I have had this problem for months. Vibe not recognized by any PC or Mac but charges fine. So frustrating. I actually got a warranty replacement after my original Vibe's internal SD bit it. Put Zendroid on it same day. When I went to experiment with ICZen a little later, nothing happened. I'm pretty jealous of ICZ, but I don't even bother anymore. At least I'm "stuck" on Zendroid.


----------



## Br1cK'd

Can you download it straight to your phone, or was nothing happening when you tried to flash it? I'm very familiar with your troubles md, sorry to hear you're still having issues with your replacement device.

Sent from the ICZen Experience


----------



## mdtolic

Br1cK said:


> Can you download it straight to your phone, or was nothing happening when you tried to flash it? I'm very familiar with your troubles md, sorry to hear you're still having issues with your replacement device.


What up B! If it's not one thing it's another, right? I've thought about flashing from the phone. In fact, I probably have 2 or 3 ICZ releases on my phone right now.  Since I can't Odin back to stock or get the GB bootloaders I haven't done it. Believe me, I've turned off Voodoo and and gone into recovery several times but couldn't pull the trigger. No Odin makes me nervous and I need a working device. What do you think?


----------



## Woody

That is the RUB right there. I wish there was a flashable way to get them on there too. I popped in on the Brown Side to help someone out and they don't own a PC, so essentially they are stuck on Froyo, although some of the ICS ROMs overthere don't specifically state you need GB bl's, it is always a good idea to have them. Plus if you ever decide to go back to Froyo for some reason, you can't connect to Odin. So it is a one-way trip.

B, the phone is in the Springs and out for delivery, so it should there when you get home from work.


----------



## Br1cK'd

@ md - You can run ICZ with the Froyo bootloaders, peeps have successfully. I run the GB ones so thats what I recommend, but the rom will boot and run regardless. Odin shouldn't make you nervous, but I do understand the feeling.

@ Woody - I'm off work today, so upon reading this I meandered out to the mailbox, the eagle has landed. I'll get into her here shortly, and keep you posted.

Sent from the ICZen Experience


----------



## Woody

No worries man. Take your time. PM incoming though.


----------



## yosup

Br1cK said:


> ... the eagle has landed. I'll get into her here shortly, and keep you posted ...

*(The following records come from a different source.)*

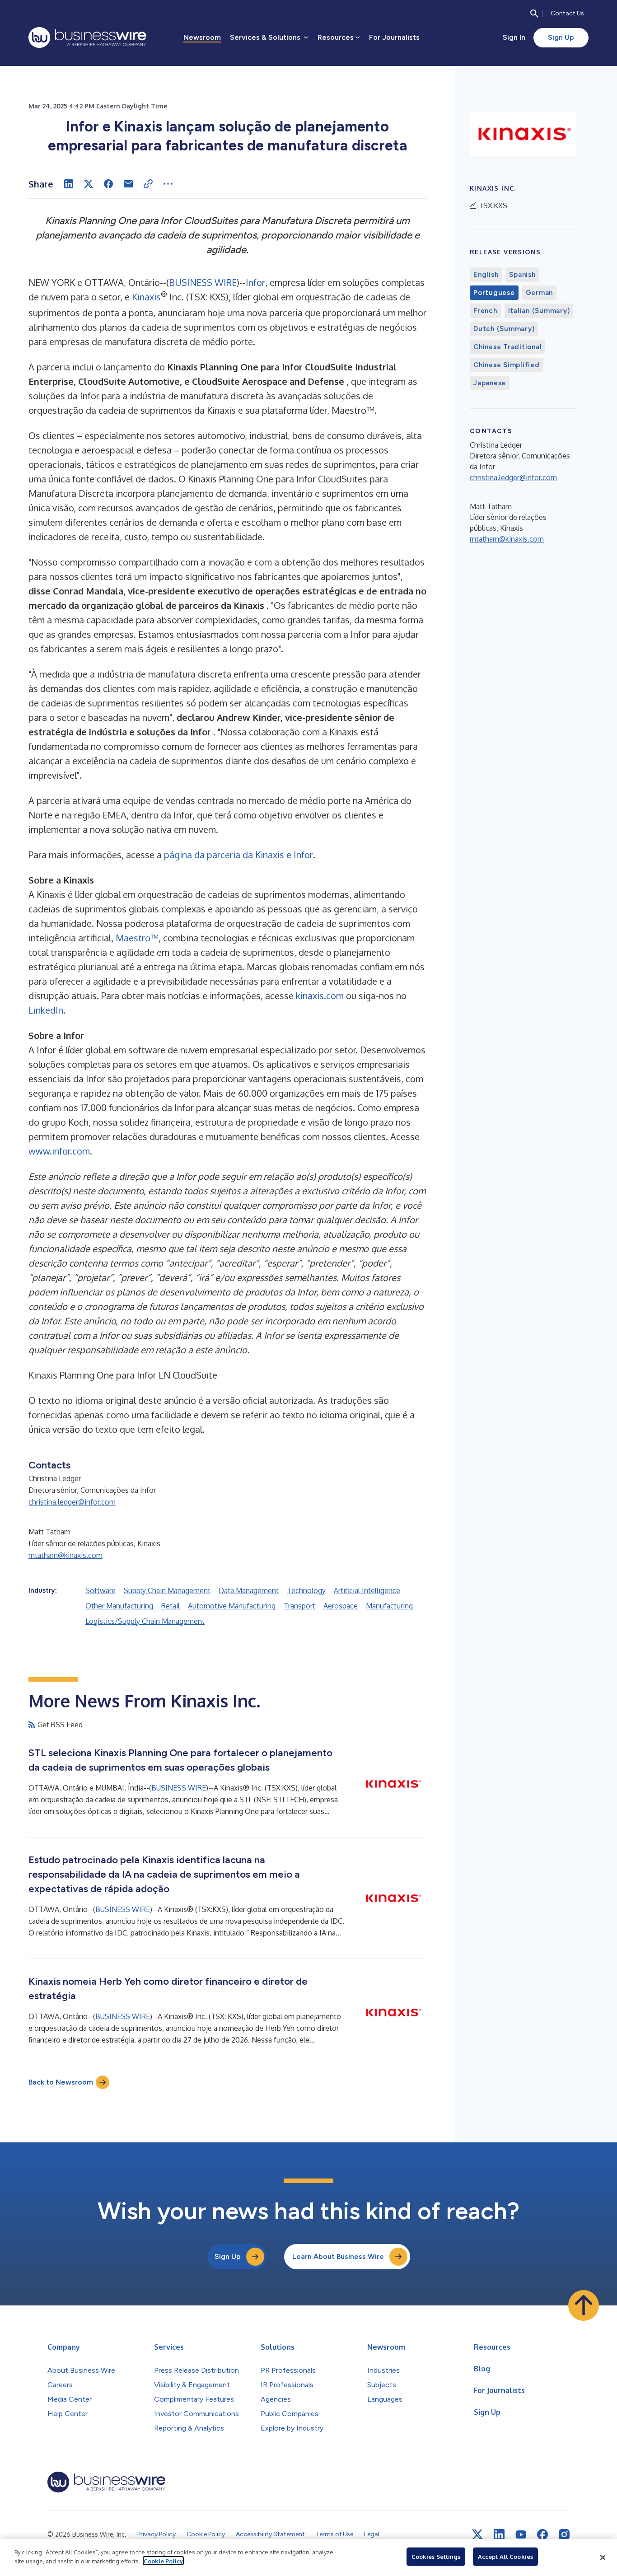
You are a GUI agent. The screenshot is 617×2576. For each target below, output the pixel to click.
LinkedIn (45, 1010)
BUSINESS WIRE (203, 282)
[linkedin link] (499, 2534)
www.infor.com (59, 1151)
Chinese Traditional (507, 347)
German (539, 293)
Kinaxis (146, 297)
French (485, 311)
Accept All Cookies (505, 2556)
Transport (299, 1605)
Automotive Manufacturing (232, 1605)
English (485, 275)
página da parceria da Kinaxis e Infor (238, 854)
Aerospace (340, 1605)
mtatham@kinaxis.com (65, 1555)
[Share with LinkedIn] (68, 184)
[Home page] (87, 37)
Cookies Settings (435, 2556)
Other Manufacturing (119, 1605)
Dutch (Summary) (503, 329)
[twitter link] (477, 2534)
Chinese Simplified (506, 365)
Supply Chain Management (167, 1590)
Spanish (522, 275)
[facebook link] (542, 2534)
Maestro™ (137, 938)
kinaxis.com (320, 995)
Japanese (489, 383)
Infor (255, 282)
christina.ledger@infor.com (72, 1501)
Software (100, 1590)
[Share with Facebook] (108, 184)
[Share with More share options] (168, 184)
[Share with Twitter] (88, 184)
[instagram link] (564, 2534)
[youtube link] (520, 2534)
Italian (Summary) (539, 311)
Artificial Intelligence (367, 1590)
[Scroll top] (583, 2305)
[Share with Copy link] (148, 184)
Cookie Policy (163, 2560)
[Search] (534, 13)
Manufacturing (389, 1605)
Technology (306, 1590)
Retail (170, 1605)
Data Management (249, 1590)
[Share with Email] (128, 184)
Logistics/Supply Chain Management (145, 1621)
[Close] (602, 2557)
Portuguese (494, 293)
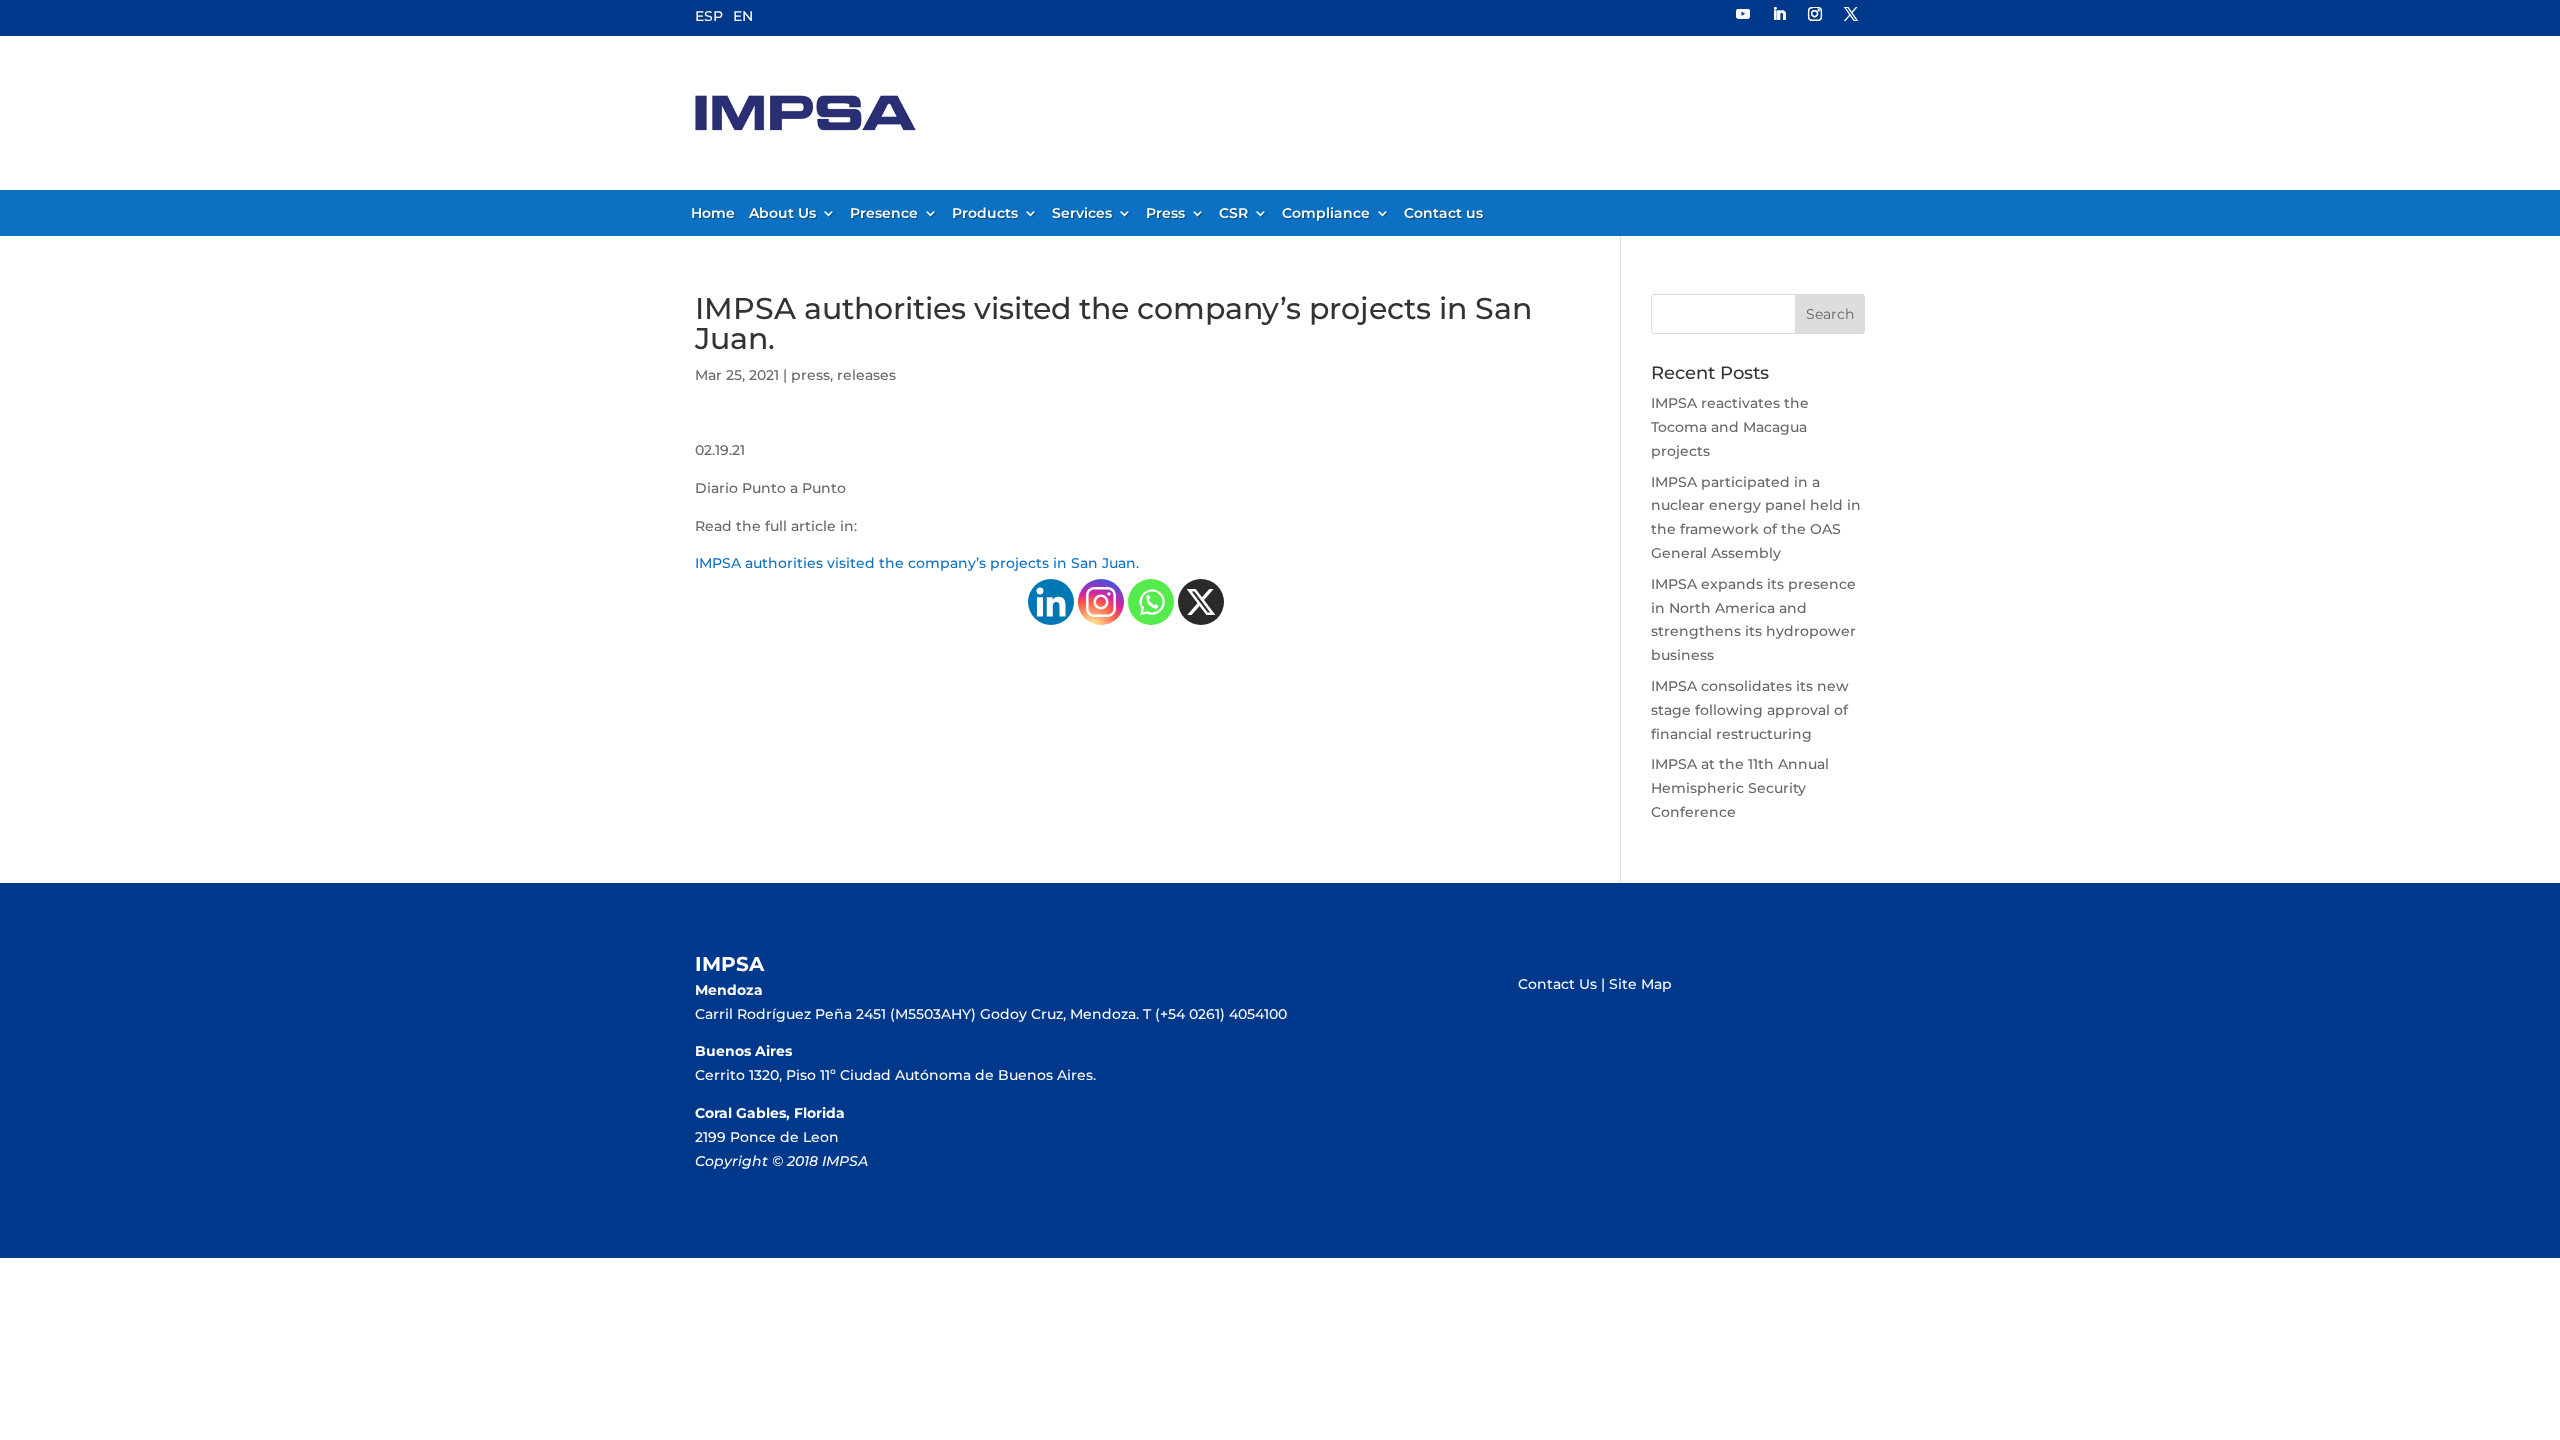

As Ann Wilson (Heart) said:
"He's a Magic Man, mama." 

Woodman, looks like your Betsy's in good hands. Vamos!!


----------



## mdtolic

One more question for you guys. Without the GB bl I won't be able to use recovery, right? So, if I flash, I will be on this version of ICZ for the rest of this device's life, correct?


----------



## yosup

mdtolic said:


> One more question for you guys. Without the GB bl I won't be able to use recovery, right? So, if I flash, I will be on this version of ICZ for the rest of this device's life, correct?


Recovery is included in the kernel, so recovery will still be in place. One of the differences (with regards to BL's) is the button-mapping to access recovery:
* GB BL: Power + Volume Down
* FROYO: Power + Volume Up + Volume Down

As for flashing ICZen ... once you flash it, it will be on your device until you flash another rom.


----------



## Woody

Yep. So you'll need to decide if you want to stay on the Froyos and go with that or go with ICS. Once on ICS there would be no going back unless you somehow get your PC to recognize.


----------



## mdtolic

yosup said:


> As for flashing ICZen ... once you flash it, it will be on your device until you flash another rom.


I though there was a Recovery issue without GB bl; Recovery and "Rainbows". Since I can't connect to PC/Mac, I thought thought there might not be any way to leave ICZ if it didn't work out. But if recovery works, I should be able to go back to ZenD then.

Sorry to hijack your thread Wood


----------



## mdtolic

Woodrube said:


> Yep. So you'll need to decide if you want to stay on the Froyos and go with that or go with ICS. Once on ICS there would be no going back unless you somehow get your PC to recognize.


That's what I was thinking Wood. Thanks for confirming.


----------



## Woody

No worries man. Your issue is relevant bc you can't connect. 
One thing to remember is that you can always go laterally. ICS to ICS (ie ICZen to CM9 and back) or Froyo to Froyo (ie Zendroid to Fish's Bionix and back) but no ICZen to Zendroid.
One final thought. --> The Encryption Unsuccessful Bug with ICS ROMs. Completely and totally random.


----------



## Br1cK'd

Hey Wood-Man, I'm having absolutely zero luck with your baby. Same results on the work pc that I pm'd you last night. I'm gonna try and get my hands on that scope at my buddy's house, so I can have a look-see inside the port. Hopefully I will be able to stop by there tomorrow or Monday after work.


----------



## Woody

That's cool. Makes me feel a little bit better knowing that i wasn't crazy and loading all the wrong stuff. See what you can do and then we'll decide what to do later on in the week. If it is the USB, think you can swap it out? I have zero soldering skills. Eddychecker does though I think.


----------



## Br1cK'd

Woodrube said:


> That's cool. Makes me feel a little bit better knowing that i wasn't crazy and loading all the wrong stuff. See what you can do and then we'll decide what to do later on in the week. If it is the USB, think you can swap it out? I have zero soldering skills. Eddychecker does though I think.


You're definitely not crazy man, its the phone. I have never soldered anything in my life, I wouldn't be any help there. All I can offer is the port/board from Fans old Vibe with the bad internal SD. I do still want to scope it and get a better look inside the port, which I should be able to do in the next couple of days.

Sent from the Zen Nation


----------